ARTÍCULO:
◆ ◆ ◆
JULIO JUÁREZ GÁMIZ
Las revueltas públicas no son cosa nueva en la Gran Bretaña, el antecedente inmediato sucedió en octubre de 1985 en casi los mismos puntos de ahora, particularmente en el barrio de Tottenham al norte de Londres. Sin embargo, muchas cosas han cambiado. Lo del 85 era la respuesta de grupos marginados ante el impasible statu quo británico que les había cerrado las puertas por su color de piel u origen étnico, negros y musulmanes principalmente. Lo de ahora son grupos principalmente de jóvenes que sienten como derecho legítimo incendiar la tienda de una peluquera negra con tal de ser parte del amotinamiento y revender los productos que ahí encuentren.
Margaret Thatcher pontificaba con orgullo que la sociedad como tal no existía, existían, eso si, un cúmulo de individuos que buscaban una vida prospera de acuerdo a sus propias capacidades y limitaciones. Corrían los años ochenta en la Gran Bretaña y la fiera intención por desmantelar al Estado británico, hacerlo más ligero financieramente, avanzaba bajo el mando de la dama de hierro. Las privatizaciones estaban a la orden del día y como piezas de dominó caían en manos privadas lo mismo el monopolio estatal de las telecomunicaciones, British Telecom (BT), que la industria del acero, el gas y el carbón. Adiós sindicatos, hola individuos.
◆ ◆ ◆
INSTRUCCIONES:
Transcribe sin cambios el pasaje del artículo sobre las revueltas en Gran Bretaña que empieza con las palabras "JULIO JUÁREZ GÁMIZ" y termina con "que ahí encuentren.".

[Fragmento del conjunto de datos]
◆ ◆ ◆
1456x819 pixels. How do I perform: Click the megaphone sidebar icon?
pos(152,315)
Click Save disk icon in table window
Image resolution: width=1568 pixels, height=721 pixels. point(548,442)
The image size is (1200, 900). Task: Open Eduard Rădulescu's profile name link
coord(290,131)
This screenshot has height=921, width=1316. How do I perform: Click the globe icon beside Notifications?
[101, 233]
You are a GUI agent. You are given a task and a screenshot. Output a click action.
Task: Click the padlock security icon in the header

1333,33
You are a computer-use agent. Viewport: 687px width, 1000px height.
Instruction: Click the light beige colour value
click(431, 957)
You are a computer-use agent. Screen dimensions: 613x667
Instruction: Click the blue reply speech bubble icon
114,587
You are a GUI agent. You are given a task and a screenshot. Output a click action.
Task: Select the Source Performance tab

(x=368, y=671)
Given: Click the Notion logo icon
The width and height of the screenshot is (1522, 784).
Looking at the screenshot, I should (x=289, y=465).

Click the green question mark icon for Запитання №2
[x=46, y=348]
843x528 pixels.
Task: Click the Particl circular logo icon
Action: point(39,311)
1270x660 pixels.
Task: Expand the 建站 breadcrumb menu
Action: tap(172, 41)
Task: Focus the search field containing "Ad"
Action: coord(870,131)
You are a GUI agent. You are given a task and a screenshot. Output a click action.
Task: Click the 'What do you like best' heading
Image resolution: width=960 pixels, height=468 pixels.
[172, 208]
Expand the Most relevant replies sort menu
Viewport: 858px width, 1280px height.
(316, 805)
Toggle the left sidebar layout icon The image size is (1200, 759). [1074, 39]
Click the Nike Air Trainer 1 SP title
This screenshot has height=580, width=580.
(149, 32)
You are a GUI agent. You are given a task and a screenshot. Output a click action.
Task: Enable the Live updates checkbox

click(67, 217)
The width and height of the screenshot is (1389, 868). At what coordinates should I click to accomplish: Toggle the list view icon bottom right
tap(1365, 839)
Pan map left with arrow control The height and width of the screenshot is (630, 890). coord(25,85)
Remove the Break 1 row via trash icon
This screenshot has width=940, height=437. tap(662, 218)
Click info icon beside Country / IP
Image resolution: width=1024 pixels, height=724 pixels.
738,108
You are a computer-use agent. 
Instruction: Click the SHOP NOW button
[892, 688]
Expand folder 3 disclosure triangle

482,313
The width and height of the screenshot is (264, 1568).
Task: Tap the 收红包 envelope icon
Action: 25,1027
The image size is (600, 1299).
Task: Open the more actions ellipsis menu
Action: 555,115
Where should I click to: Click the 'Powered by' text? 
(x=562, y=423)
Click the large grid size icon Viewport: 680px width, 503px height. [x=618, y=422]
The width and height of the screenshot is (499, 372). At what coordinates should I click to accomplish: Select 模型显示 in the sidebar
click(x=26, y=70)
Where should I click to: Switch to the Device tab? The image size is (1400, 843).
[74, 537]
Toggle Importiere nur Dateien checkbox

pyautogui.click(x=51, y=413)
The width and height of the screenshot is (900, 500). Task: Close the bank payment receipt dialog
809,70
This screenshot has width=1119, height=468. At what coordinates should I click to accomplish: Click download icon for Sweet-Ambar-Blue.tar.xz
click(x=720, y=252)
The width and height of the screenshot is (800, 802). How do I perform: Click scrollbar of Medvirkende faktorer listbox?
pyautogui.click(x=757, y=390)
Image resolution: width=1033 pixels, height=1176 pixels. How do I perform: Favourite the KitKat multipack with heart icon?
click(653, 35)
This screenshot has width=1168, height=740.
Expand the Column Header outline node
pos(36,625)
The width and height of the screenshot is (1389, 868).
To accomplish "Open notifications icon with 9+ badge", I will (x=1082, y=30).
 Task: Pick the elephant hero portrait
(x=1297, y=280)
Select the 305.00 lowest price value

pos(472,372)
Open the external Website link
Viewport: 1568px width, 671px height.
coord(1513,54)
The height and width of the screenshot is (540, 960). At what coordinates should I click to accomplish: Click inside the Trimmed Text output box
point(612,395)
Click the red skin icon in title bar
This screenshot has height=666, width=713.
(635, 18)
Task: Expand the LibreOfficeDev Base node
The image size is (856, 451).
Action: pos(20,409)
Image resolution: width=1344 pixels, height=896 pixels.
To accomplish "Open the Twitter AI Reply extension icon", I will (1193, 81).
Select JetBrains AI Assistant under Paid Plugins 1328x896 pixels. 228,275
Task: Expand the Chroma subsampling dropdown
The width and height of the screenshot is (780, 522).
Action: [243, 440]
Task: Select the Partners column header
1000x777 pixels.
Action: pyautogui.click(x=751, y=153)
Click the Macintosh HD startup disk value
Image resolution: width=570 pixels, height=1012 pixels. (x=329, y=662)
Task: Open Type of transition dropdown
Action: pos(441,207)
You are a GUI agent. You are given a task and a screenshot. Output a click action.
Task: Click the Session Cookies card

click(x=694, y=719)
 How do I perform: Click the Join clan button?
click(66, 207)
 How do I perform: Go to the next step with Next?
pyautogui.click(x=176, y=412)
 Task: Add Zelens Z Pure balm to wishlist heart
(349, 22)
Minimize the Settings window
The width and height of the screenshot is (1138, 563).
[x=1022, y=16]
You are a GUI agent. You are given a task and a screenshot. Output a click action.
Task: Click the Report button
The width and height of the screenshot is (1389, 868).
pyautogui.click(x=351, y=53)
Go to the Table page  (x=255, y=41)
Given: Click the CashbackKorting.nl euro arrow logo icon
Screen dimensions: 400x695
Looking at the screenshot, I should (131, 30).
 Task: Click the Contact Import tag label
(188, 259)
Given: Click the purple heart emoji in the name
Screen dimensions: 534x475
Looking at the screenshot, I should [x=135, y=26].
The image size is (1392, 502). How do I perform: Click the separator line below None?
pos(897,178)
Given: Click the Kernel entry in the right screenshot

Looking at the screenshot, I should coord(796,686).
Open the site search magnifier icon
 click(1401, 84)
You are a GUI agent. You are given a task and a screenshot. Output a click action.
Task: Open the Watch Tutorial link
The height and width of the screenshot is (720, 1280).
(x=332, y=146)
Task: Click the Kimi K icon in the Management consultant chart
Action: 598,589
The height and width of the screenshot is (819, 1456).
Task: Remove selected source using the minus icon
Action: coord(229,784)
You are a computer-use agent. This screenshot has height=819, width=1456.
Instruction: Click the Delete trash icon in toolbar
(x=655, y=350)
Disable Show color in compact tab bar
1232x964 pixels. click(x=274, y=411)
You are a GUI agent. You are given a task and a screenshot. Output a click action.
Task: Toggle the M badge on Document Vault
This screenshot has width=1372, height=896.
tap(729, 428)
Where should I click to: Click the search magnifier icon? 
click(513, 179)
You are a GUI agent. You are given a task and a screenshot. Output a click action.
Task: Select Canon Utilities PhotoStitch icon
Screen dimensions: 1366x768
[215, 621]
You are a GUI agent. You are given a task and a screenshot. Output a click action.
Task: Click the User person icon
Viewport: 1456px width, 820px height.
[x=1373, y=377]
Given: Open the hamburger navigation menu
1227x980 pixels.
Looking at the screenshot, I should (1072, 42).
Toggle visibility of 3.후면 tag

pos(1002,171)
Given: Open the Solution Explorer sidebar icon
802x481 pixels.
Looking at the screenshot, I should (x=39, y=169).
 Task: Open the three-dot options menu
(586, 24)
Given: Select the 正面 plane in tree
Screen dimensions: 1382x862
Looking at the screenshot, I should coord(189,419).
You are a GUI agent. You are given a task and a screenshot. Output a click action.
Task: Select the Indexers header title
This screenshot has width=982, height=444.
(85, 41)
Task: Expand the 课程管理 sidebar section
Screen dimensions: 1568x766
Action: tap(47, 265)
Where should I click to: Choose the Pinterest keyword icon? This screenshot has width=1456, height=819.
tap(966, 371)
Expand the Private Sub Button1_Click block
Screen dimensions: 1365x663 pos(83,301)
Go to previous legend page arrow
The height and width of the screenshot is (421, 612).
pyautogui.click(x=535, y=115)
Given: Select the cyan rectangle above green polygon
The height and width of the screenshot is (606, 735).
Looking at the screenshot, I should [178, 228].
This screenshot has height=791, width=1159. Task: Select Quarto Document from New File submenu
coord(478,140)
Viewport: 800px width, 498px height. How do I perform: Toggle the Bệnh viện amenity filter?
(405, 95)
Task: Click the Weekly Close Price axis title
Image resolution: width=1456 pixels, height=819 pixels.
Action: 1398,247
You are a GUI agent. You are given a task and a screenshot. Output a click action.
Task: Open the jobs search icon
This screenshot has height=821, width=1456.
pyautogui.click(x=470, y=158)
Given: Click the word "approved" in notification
◆ ◆ ◆
EJERCICIO RESUELTO:
JULIO JUÁREZ GÁMIZ
Las revueltas públicas no son cosa nueva en la Gran Bretaña, el antecedente inmediato sucedió en octubre de 1985 en casi los mismos puntos de ahora, particularmente en el barrio de Tottenham al norte de Londres. Sin embargo, muchas cosas han cambiado. Lo del 85 era la respuesta de grupos marginados ante el impasible statu quo británico que les había cerrado las puertas por su color de piel u origen étnico, negros y musulmanes principalmente. Lo de ahora son grupos principalmente de jóvenes que sienten como derecho legítimo incendiar la tienda de una peluquera negra con tal de ser parte del amotinamiento y revender los productos que ahí encuentren.